La música siempre fue poder. Por eso el poder siempre quiso controlarla. Quien define qué suena, define qué se siente, qué se desea y hasta qué se considera normal. Hoy ese control no lo ejercen censores visibles, sino corporaciones, plataformas y algoritmos que deciden —con precisión quirúrgica— qué se repite hasta el hartazgo y qué se entierra en el silencio.

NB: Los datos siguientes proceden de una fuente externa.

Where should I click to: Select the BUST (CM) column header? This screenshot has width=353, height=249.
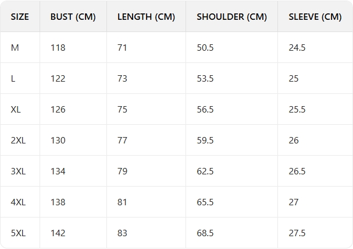pyautogui.click(x=73, y=17)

Géneros como el reggaetón industrializado no conquistaron el mundo por azar. Fueron empujados a la fuerza, inflados artificialmente, reproducidos hasta el agotamiento. No porque sean culturalmente superiores, sino porque son funcionales. Funcionales a un sistema que necesita individuos impulsivos, narcisistas, concentrados en el placer inmediato y completamente desconectados de cualquier idea de futuro, comunidad o trascendencia.

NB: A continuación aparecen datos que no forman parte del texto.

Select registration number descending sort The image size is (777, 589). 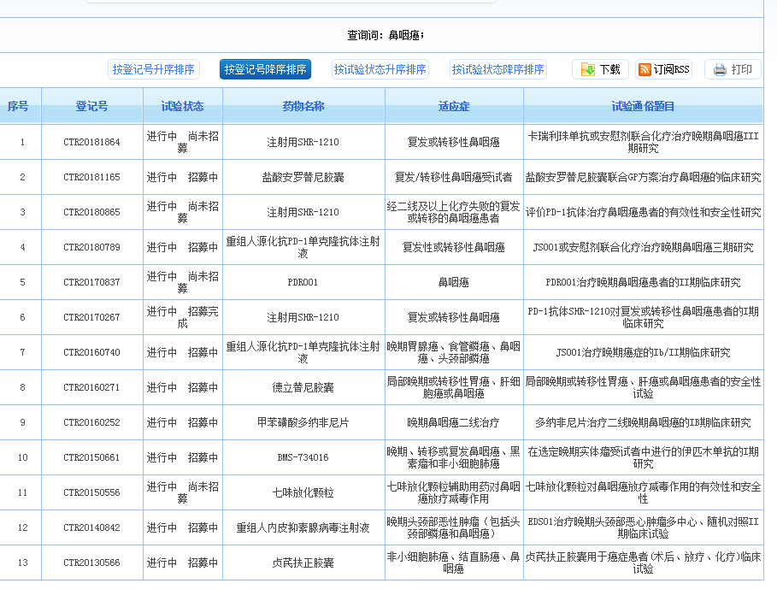point(265,70)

Las letras no son pobres por accidente. Son deliberadamente pobres. Sexo vacío, consumo ostentoso, violencia banalizada, misoginia reciclada, ausencia total de pensamiento. Nada que incomode. Nada que eleve. Nada que despierte.

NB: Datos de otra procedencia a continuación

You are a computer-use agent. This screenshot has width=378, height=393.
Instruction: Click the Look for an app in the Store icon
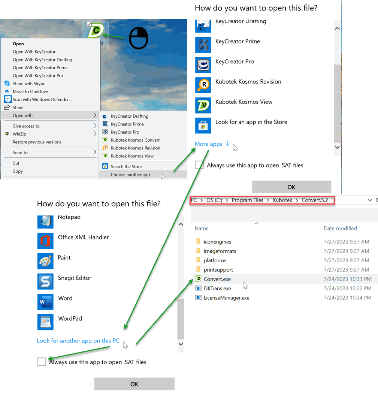pyautogui.click(x=203, y=126)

Solo estímulo básico. Como comida chatarra para el cerebro.
Y funciona.
No porque la gente sea “estúpida”, sino porque la repetición constante destruye la resistencia. El cerebro termina aceptando como natural lo que se le impone mil veces. Así se normaliza una vida sin profundidad, sin preguntas, sin conflicto interno. Vivir rápido, sentir poco, pensar nunca.
Mientras tanto, la música que cuestiona, que incomoda, que politiza, que invita a mirar hacia adentro o hacia arriba es marginada, ridiculizada o directamente invisibilizada. No hace falta prohibirla. Basta con no promocionarla. Basta con enterrarla bajo toneladas de ruido bailable.
Una sociedad entretenida es una sociedad dócil.
Una sociedad que baila sin pensar es una sociedad que no protesta.
Una sociedad anestesiada emocionalmente no exige nada.
Ese es el verdadero negocio.
El poder moderno no necesita dictaduras culturales. No necesita quemar discos ni perseguir artistas. Programa deseos, fabrica gustos, decide qué es “cool” y qué es “aburrido”. Y cuando lográs que millones asocien pensar con algo pesado, viejo o molesto, el trabajo ya está hecho.
La música se convierte así en un tranquilizante social. En una banda sonora diseñada para que todo siga igual. Para que nadie pregunte quién manda, por qué manda y a costa de quién.
La pregunta ya no es si una canción te gusta.
La pregunta es por qué te gusta.
Quién gana con eso.
Y qué parte de tu capacidad crítica estás entregando a cambio de tres minutos de dopamina.
Porque cuando el control entra bailando, cuando se canta con una sonrisa y se repite sin pensar, la dominación ni siquiera necesita esconderse.
Y ahí está la trampa perfecta:
creer que sos libre, mientras te mantienen cómodamente idiota.